Advertisement

Polio Virus Structure Revealed : Scripps Team’s Discovery May Lead to Safer Vaccine

Share
Times Staff Writer

The molecular structure of the polio virus has been determined by a team of scientists led by members of the Research Institute of Scripps Clinic here.

The finding, made public today, is expected to yield major benefits both in helping make a safer vaccine for polio--still a scourge ravaging half a million people annually worldwide--as well as helping to break the codes of other poorly understood viruses, such as hepatitis A. It is the second announcement within two weeks by American scientists concerning the successful deciphering of a major virus.

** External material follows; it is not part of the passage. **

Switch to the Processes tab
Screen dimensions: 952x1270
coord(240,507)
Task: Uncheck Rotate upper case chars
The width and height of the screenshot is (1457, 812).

Molecular biologists James M. Hogle and David J. Filman of Scripps and biologist Marie Chow of the Massachusetts Institute of Technology published their findings in Science magazine. The research was partially funded by the National Institutes of Health in Washington and the Rockefeller Foundation in New York.

Advertisement

Although effective vaccines against polio have existed since 1955, scientists still do not understand fully how the virus recognizes and attacks target cells. The existence now of a three-dimensional model of the virus will give researchers a new tool to find out why, in most victims, it infects tissues within the digestive tract, leaving no long-term effects, but attacks the nerve cells in the spinal cord in a few cases, causing paralysis and sometimes death.

The new information about what the surface of the virus looks like also will allow scientists to learn about the way that altered viruses work. Those viruses are used in vaccines to induce production of antibodies without causing the illness. Scientists can now study the surfaces of altered viruses and discover how they differ from the actual virus, and learn why some altered strains occasionally revert back to the original virus and cause paralysis rather than inducing the body to produce antibodies.

Such reversion in the oral polio vaccine accounts for almost all current cases of polio in the United States, which amounts to fewer than 100 cases a year.

The new work may hasten development of a synthetic polio vaccine for use in areas such as India, where more than 200,000 people fall victim to polio each year. The existing oral (Sabin) and injected (Salk) vaccines require special care in storing and distribution, which have hindered application efforts in the Third World. A synthetic vaccine could be easier to handle.

The key to its formulation lies in using only those parts of the polio virus that actually stimulate formation of antibodies. By identifying those parts--through study of the new model--scientists can try to synthesize a vaccine. Such a vaccine would not cause paralysis in isolated cases, as the present vaccines do.

Researchers at Purdue University announced last week that they had deciphered the molecular structure of a common cold virus, known as rhinovirus-14, which could help in producing man-made defenses against it.

Advertisement

The rhinovirus, the polio virus and several other members of the same viral family--which include hepatitis A, and foot-and-mouth disease--are characterized by having a small core of ribonucleic acid (RNA, or genetic material) surrounded by a sphere-like structure made up of 60 copies of four proteins. The protein shell, or sphere, has the symmetry of a 20-sided structure.

Pioneering work on deciphering the makeup of such viruses was done at Harvard University in the mid-1970s, when scientists determined the structure of the tomato bushy stunt plant.

“What we did was to refine the technique to the particular problem we were working on,” Filman of Scripps said.

The technique used in these cases involves X-ray crystallography and computer analysis. The virus crystal is bombarded with X-rays and the images from the resulting radiation wave scattering are collected for computer analysis. The computer, in essence, functions as a lens to allow precise identification and location of the virus’ proteins.